My fellow gamers: we gather here in mourning at the death of our friend the Massively Multiplayer Online genre. And though we are very thankful to the millions of dollars Bioware spent in order to keep the genre on life support, in the end, the MMO could not survive under the crushing weight of its own bloated hubris.
We fondly remember the MMO as our secret meeting place, our virtual sojourn, or even the online extensions of our most lucid dreams. In these realms, we were warrior Kings and Queens. We could do magic and craft beer and share these things with our online friends. The very first MMOs challenged us to do the impossible and punished us if we chose the wrong path that lead – for example – to a hill full of raging Orcs. We learned to take the correct path next time; no map was ever needed or wanted. Developers back then knew that it was these sorts of challenges that made the rewards all the more sweet. Yes my friends, those were the halcyon days, but as you know it was not always to be.

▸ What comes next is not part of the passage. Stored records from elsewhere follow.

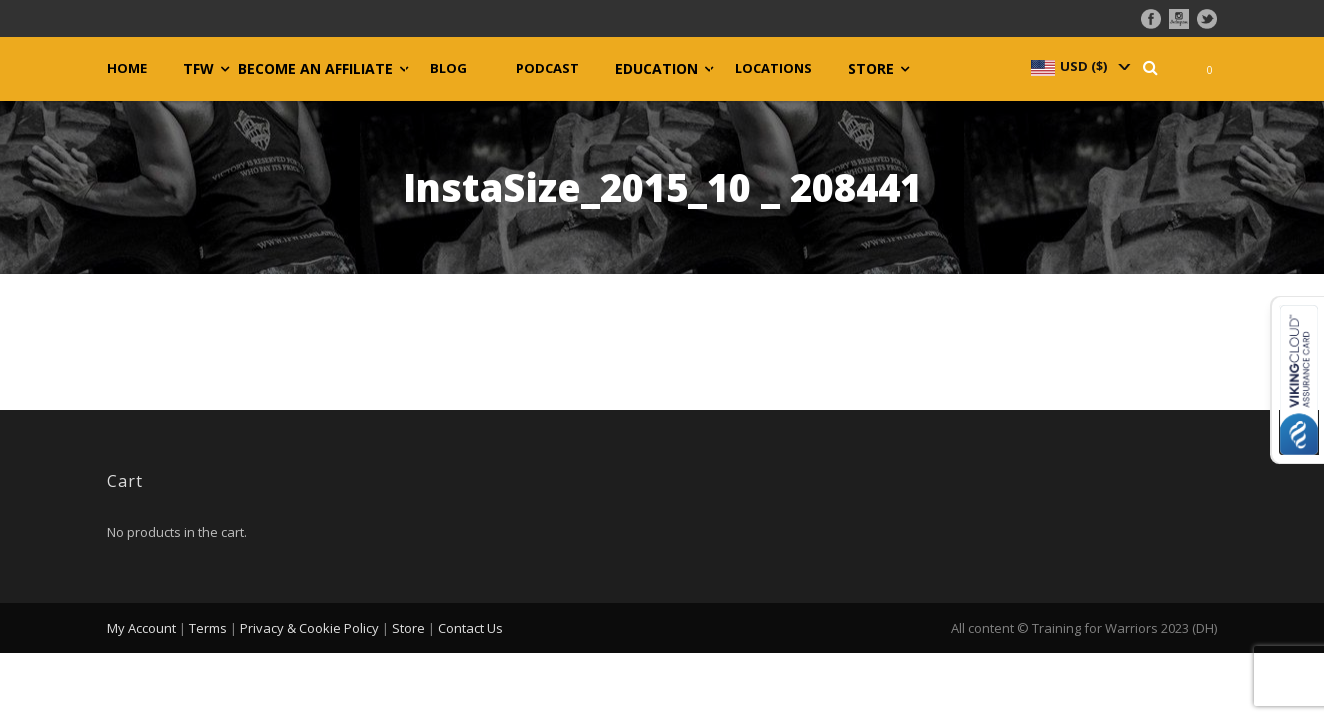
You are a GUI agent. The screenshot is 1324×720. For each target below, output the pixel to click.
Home (127, 68)
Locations (773, 68)
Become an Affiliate (315, 69)
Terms (208, 628)
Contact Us (470, 628)
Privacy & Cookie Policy (309, 628)
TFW (198, 69)
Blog (448, 68)
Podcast (547, 68)
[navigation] (1079, 66)
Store (871, 69)
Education (656, 69)
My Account (141, 628)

The heart of what makes any multiplayer game enjoyable is the ability to share the adventure with your friends. Crawling through a dungeon with your best mates with only each other to watch your back, knowing that to do otherwise meant your party would surely perish. Combined with a wistful storyline told by a pragmatic Dungeon Master ratcheting up the tension were elements to a perfect group gaming experience. This is the game that many of us long to return to. Ultima Online and Everquest, were close in that they tied risk of failure to the luck of the dice roll and the only way to mitigate this risk was by adding members to the party. If any of you have ever wondered why you felt the disconnect somewhere between Everquest and World of Warcraft‘s second expansion, it’s because around this time, some MMO developers started to cater to the instant gratification demanded by console gamers.
I will be the first to admit that I was drawn into the next generation of MMOs with the promise of bigger worlds and quicker, easier paths to power and glory. But after a few weeks of trotting through the same old “fed-ex” and “kill x monster” quests, we quickly found out that the only real change was removing the need for groups.

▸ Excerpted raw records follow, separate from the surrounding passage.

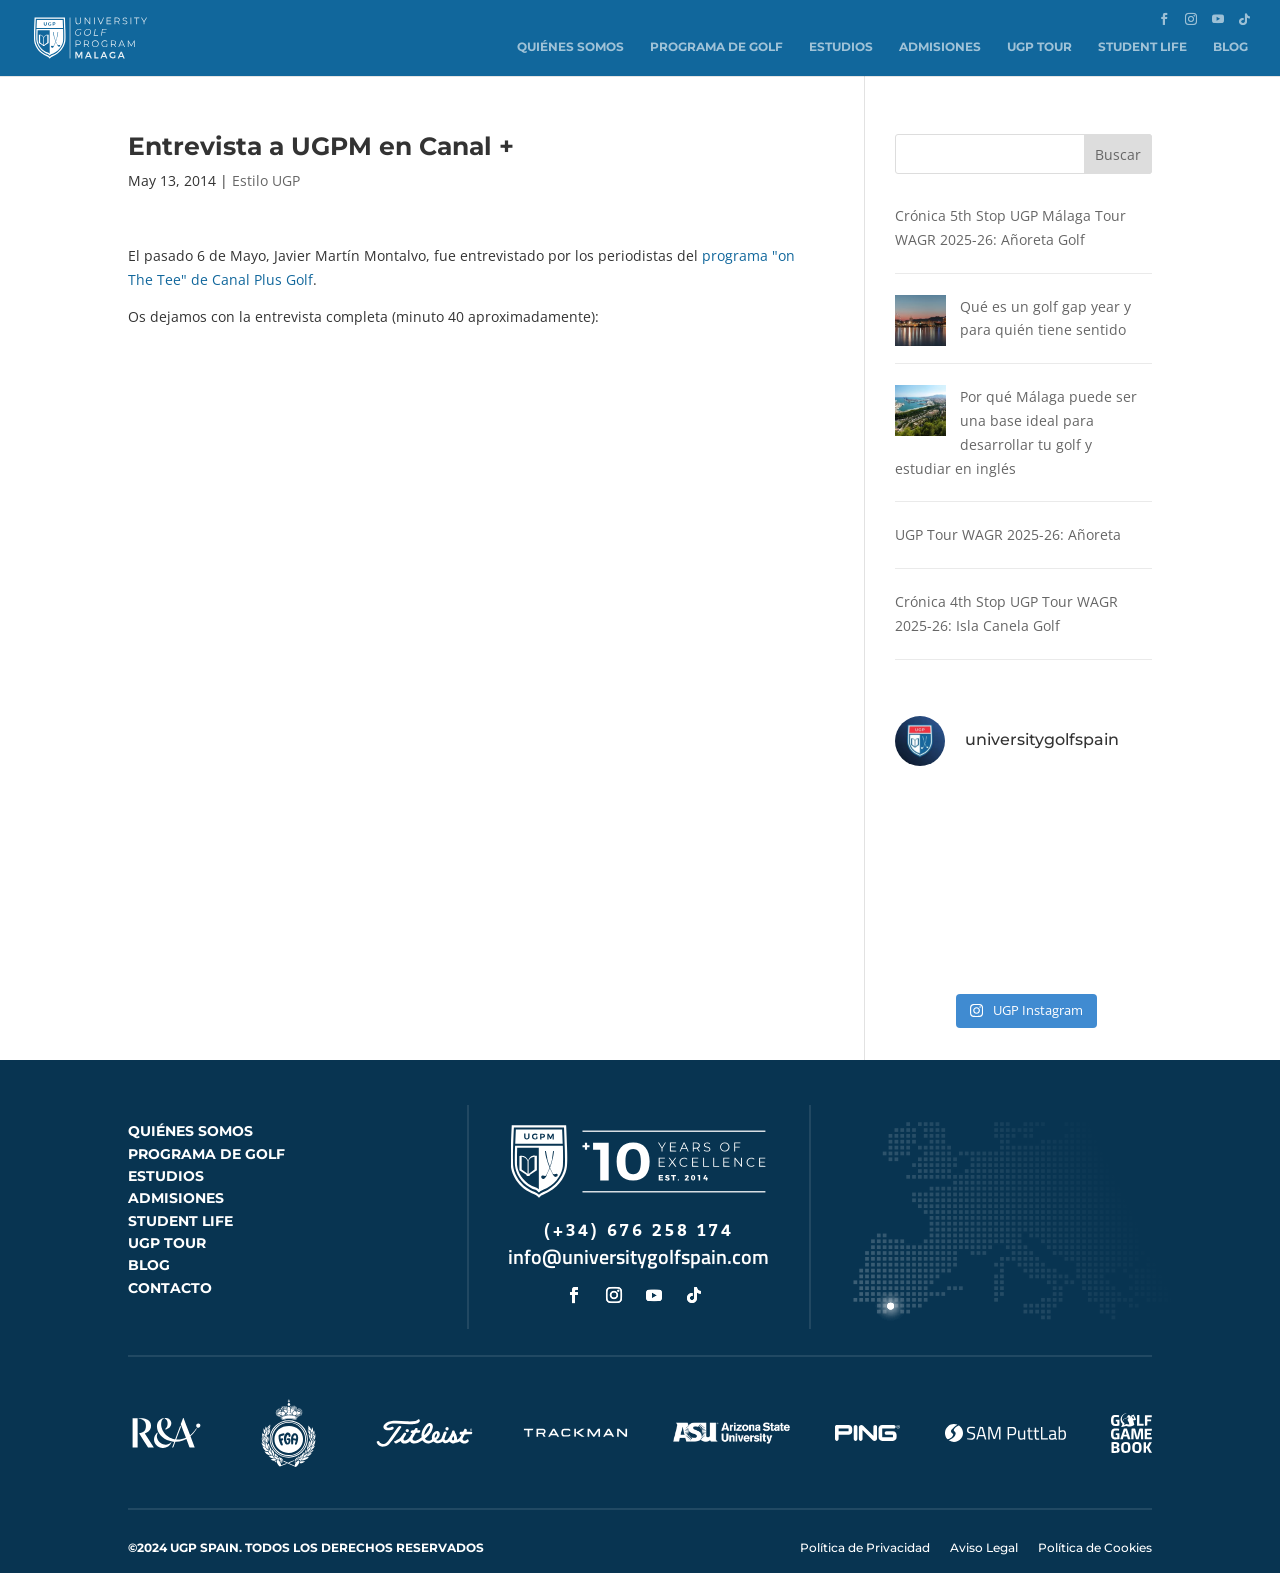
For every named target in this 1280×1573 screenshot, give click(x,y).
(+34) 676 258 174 (639, 1207)
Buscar (1118, 154)
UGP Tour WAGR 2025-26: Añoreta (1008, 511)
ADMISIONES (176, 1174)
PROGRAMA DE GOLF (206, 1130)
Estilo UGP (266, 180)
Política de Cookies (1095, 1523)
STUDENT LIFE (180, 1197)
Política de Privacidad (865, 1523)
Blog (1230, 46)
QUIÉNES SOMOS (190, 1107)
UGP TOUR (167, 1219)
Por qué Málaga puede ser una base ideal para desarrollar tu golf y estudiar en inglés (1015, 420)
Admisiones (940, 46)
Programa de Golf (716, 46)
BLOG (149, 1242)
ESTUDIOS (166, 1152)
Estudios (841, 46)
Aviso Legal (984, 1523)
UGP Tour (1039, 46)
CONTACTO (170, 1264)
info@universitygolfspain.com (638, 1233)
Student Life (1142, 46)
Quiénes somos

Among current MMO apologists I hear two, main arguments:
1) A genre needs to evolve to stay relevant; and,
2) It is a paying gamer’s right to solo if he or she wants to.

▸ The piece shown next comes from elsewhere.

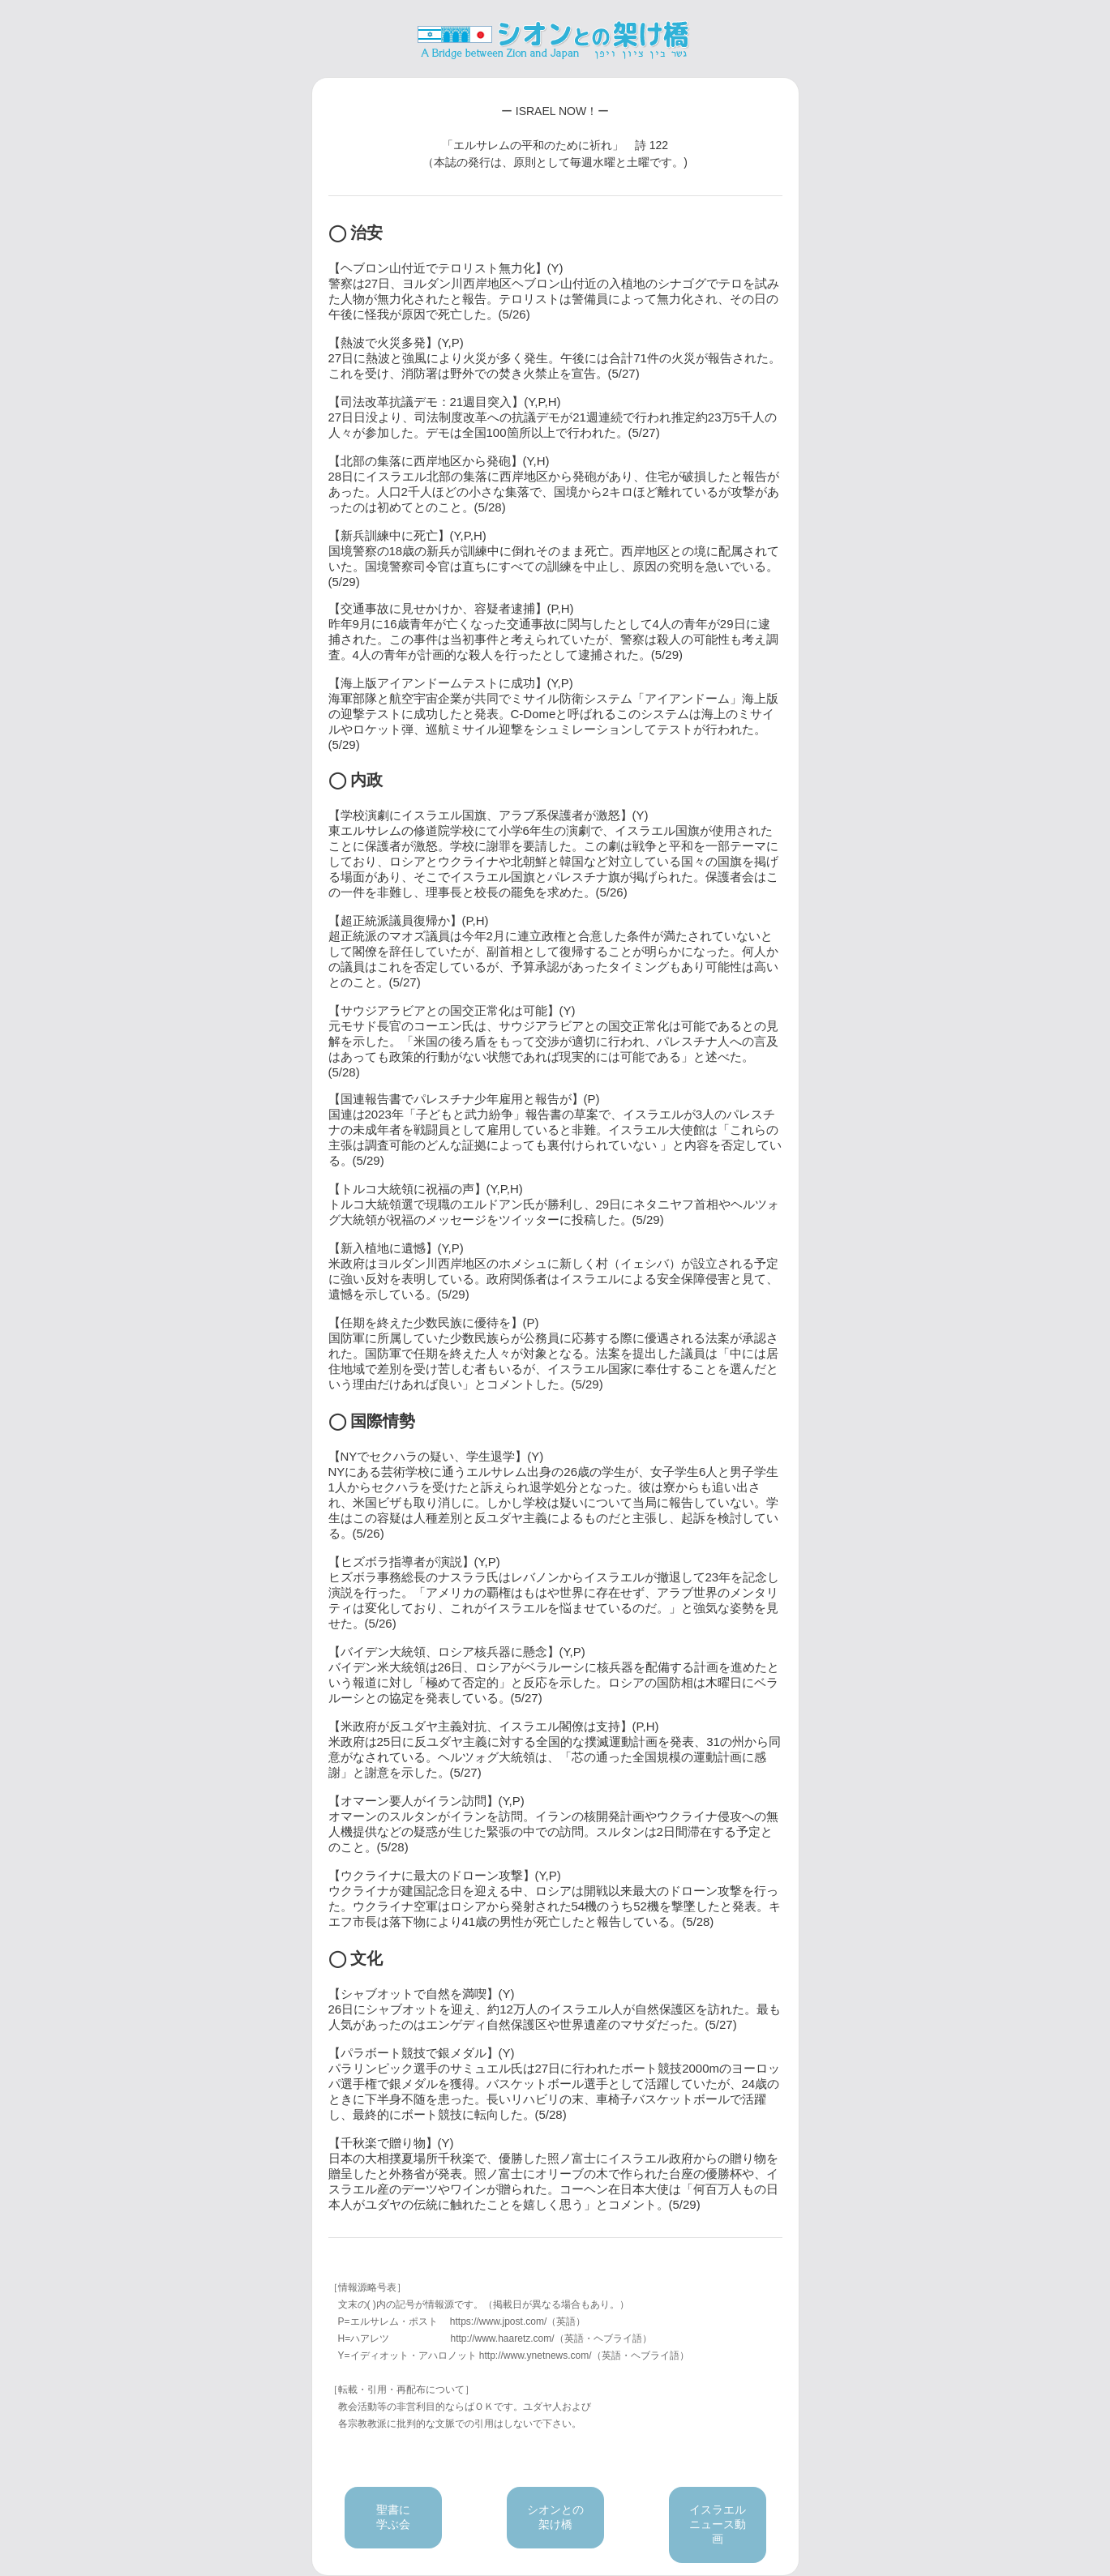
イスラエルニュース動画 (717, 2524)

To the first part, I say MMOs should evolve in response to changing culture and technology, so long as they hold at their core their genre’s humble, pen and paper beginnings. On the second point I hold to the Dungeon Master’s mantra:
players want to feel like they are shaping your story, but they must be punished for mistakes. Otherwise, their end reward just isn’t as sweet. When Dungeon Masters or game developers cater to their players, it destroys the multiplayer experience.
But all is not lost my friends, in our age of micro development companies, the next generation of MMOs will be designed by the guerilla game designer. And so while we mourn the death of the giant, bloated, uninspired MMOs of yore, I say to the up and coming developers and game designers: take up the open source tools that were once only available to big-budget developers. Grab your players, kicking and screaming if you need to, and entertain the hell out of them! Make the games that you want to play and we – you loyal gaming fans – will surely follow.
And if you’re gonna geek out, GEEK HARD!